Eventually, the inner core begins to dry, but by now, the outer shell is already set. As the inside of the board tries to shrink, it can’t pull the outer fibers inward to accommodate its reduction in size. This reverses the stress: the outside of the board is under compression while the inner fibers are under tension, and this imbalance leads to problems.
How Case Hardening Affects Your Wood
This problem is particularly common with pine, especially construction lumber. If you’ve ever ripped a 2x4 and found that the kerf closed, pinching the back of the blade, you’ve likely experienced case hardening. But it’s one thing when it happens to a $5 2x4. It’s another thing entirely if you’ve spent money on a pile of expensive hardwood that’s now useless.
Case-hardened wood doesn’t just cause the saw blade to bog down or leave scorch marks. It can lead to warped or bowed boards after you try to cut them straight. If you’re resawing the wood into thinner pieces, you might find that it cups immediately after cutting. In some cases, you might crosscut a piece only to discover cracks inside the board that weren’t visible before. All of this can quickly ruin your day—and your project.
Spotting Case Hardening
Case hardening is a serious defect that, sadly, isn’t that uncommon. Fortunately, there’s a simple way to check your boards for case hardening before you begin cutting them into project parts. Here’s what you can do:
Cut a small piece from the end of the board.
Make a kerf through the center of the end grain. If you don’t have a bandsaw, a handsaw will work just fine for this.
The goal is to remove some of the core material so the outer shell of the board can release its built-up stress. If the board has been properly dried, the remaining outer layers should remain straight. But if the board is case-hardened, the outer layers will bend—either inward, closing the kerf, or outward, widening it.
You might notice the results immediately, but I recommend giving the board some time to show the full effect.
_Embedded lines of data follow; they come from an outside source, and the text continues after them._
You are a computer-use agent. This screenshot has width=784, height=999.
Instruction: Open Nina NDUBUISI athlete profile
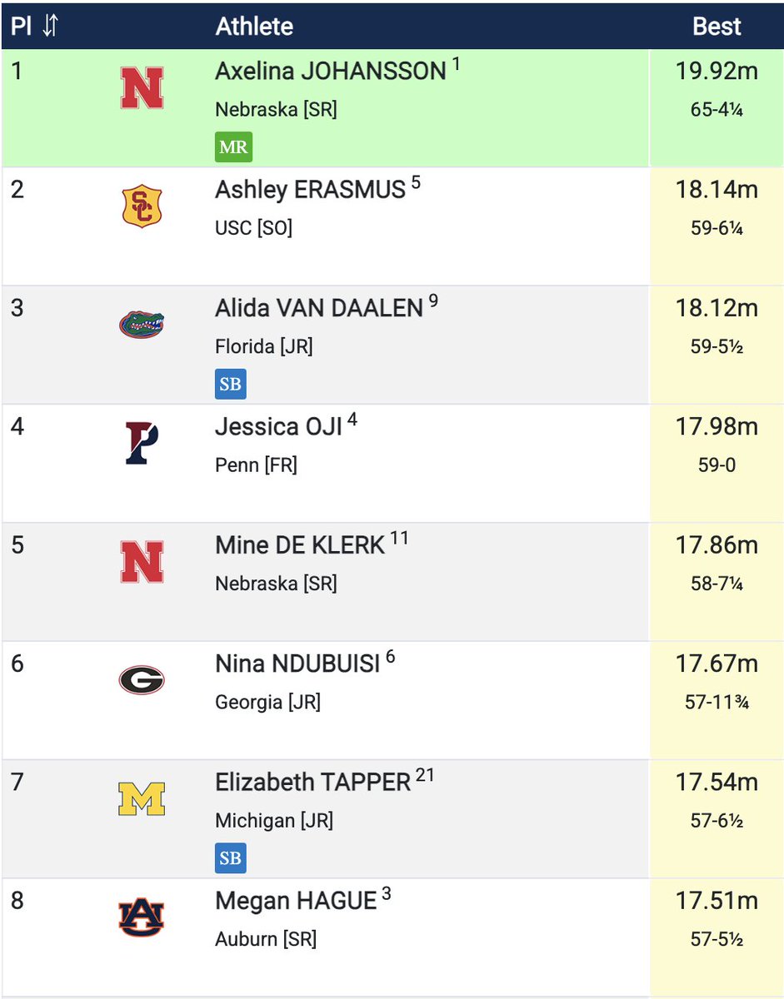point(297,664)
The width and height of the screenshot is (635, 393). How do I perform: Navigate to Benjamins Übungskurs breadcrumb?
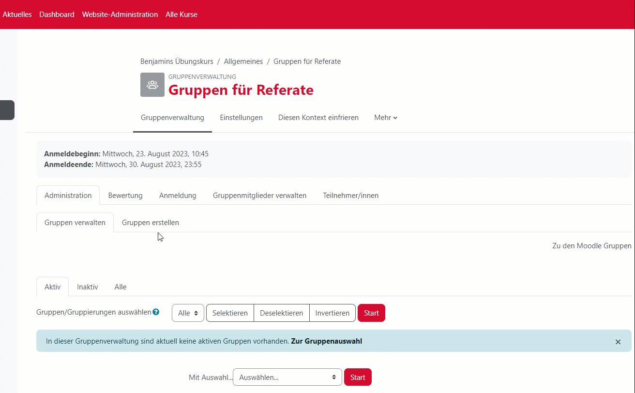pyautogui.click(x=176, y=61)
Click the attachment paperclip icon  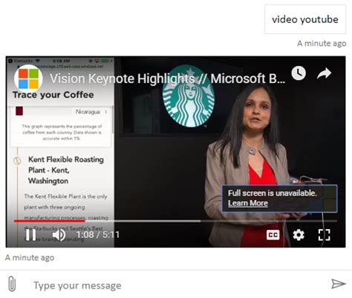click(x=12, y=284)
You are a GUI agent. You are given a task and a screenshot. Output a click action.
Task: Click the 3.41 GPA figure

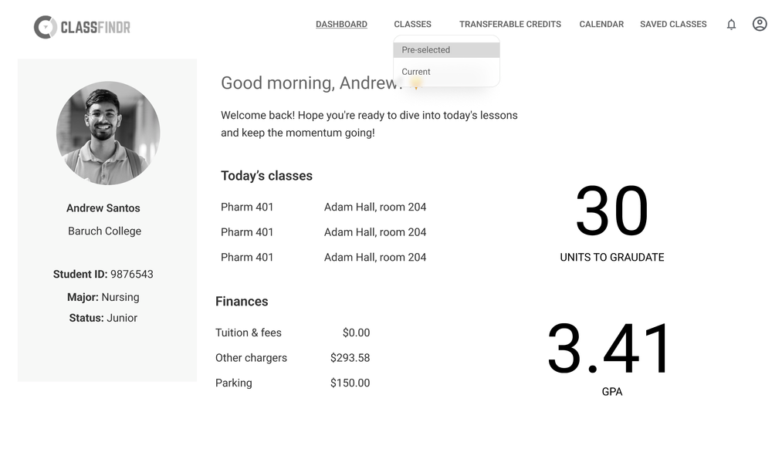(608, 348)
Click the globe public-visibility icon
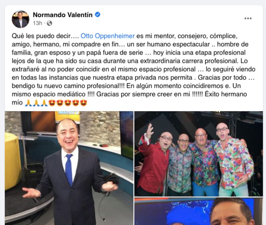This screenshot has height=225, width=266. (49, 23)
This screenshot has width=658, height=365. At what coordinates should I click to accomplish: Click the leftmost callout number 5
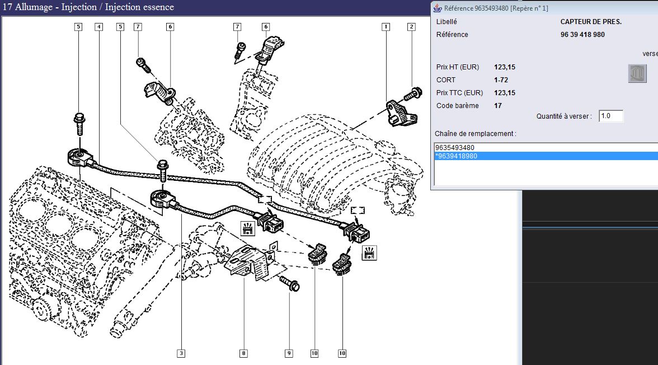point(78,26)
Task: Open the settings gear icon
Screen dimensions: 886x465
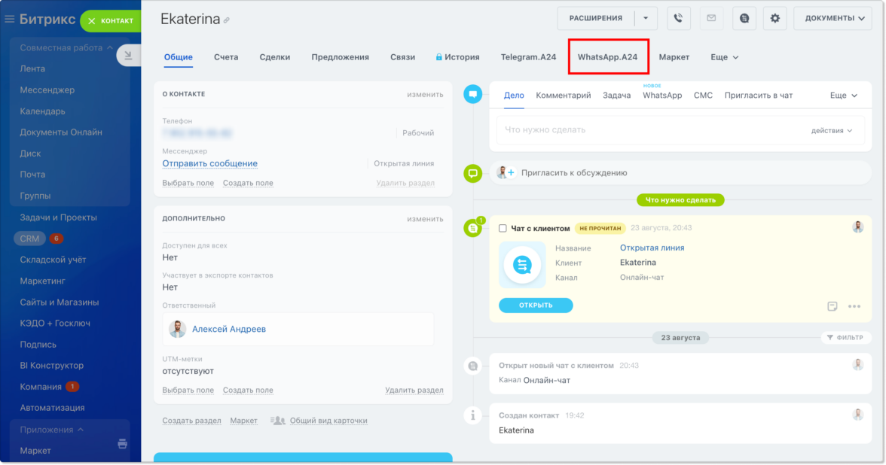Action: click(775, 18)
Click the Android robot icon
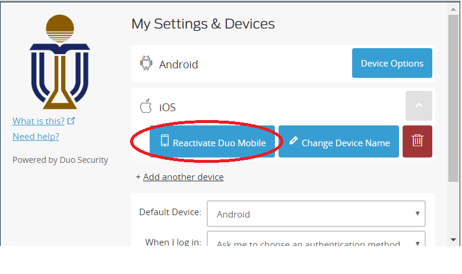 coord(146,63)
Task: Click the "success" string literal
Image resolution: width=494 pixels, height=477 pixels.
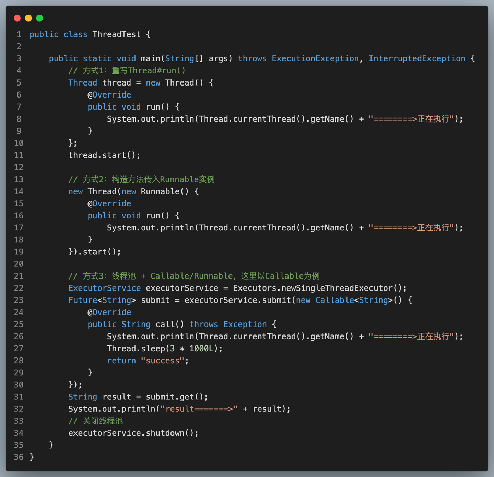Action: [x=163, y=361]
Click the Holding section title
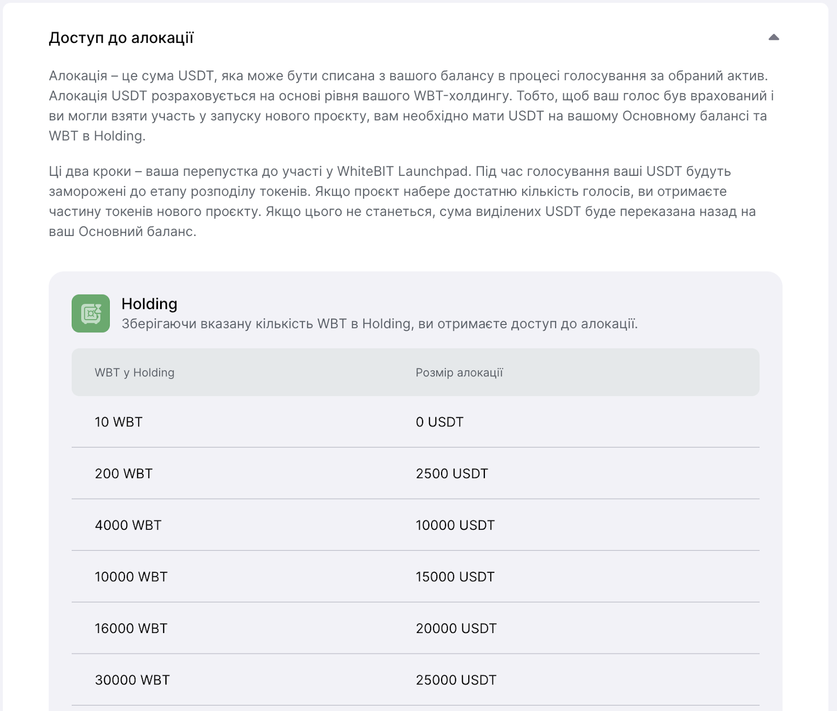The image size is (837, 711). 149,304
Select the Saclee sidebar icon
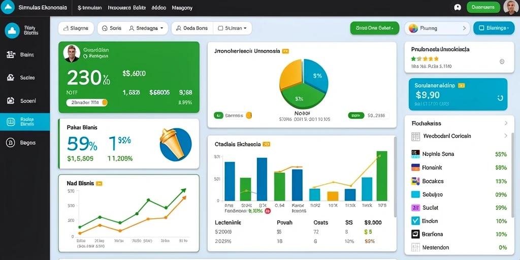This screenshot has height=260, width=520. (x=11, y=78)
A full 24 hours of air drying should do the trick. Alternatively, you can speed up the process by microwaving the pieces for 20 seconds and allowing them a few minutes to cool down.
What to Do Next
Just because one board is case-hardened doesn’t mean the entire pile of lumber will be affected. It’s a good idea to repeat this test on other boards as well. If you find defective wood, take it, along with your test samples, back to the dealer for a refund.
If the dealer looks at you like you’ve lost your mind, don’t mention that you learned about this issue here—it probably won’t help your case. Instead, I’ll include a link below to a document from the U.S. Forestry Service that explains case hardening, how the test works, and why it’s a defect that you shouldn’t have to pay for. Print it out and take it with you.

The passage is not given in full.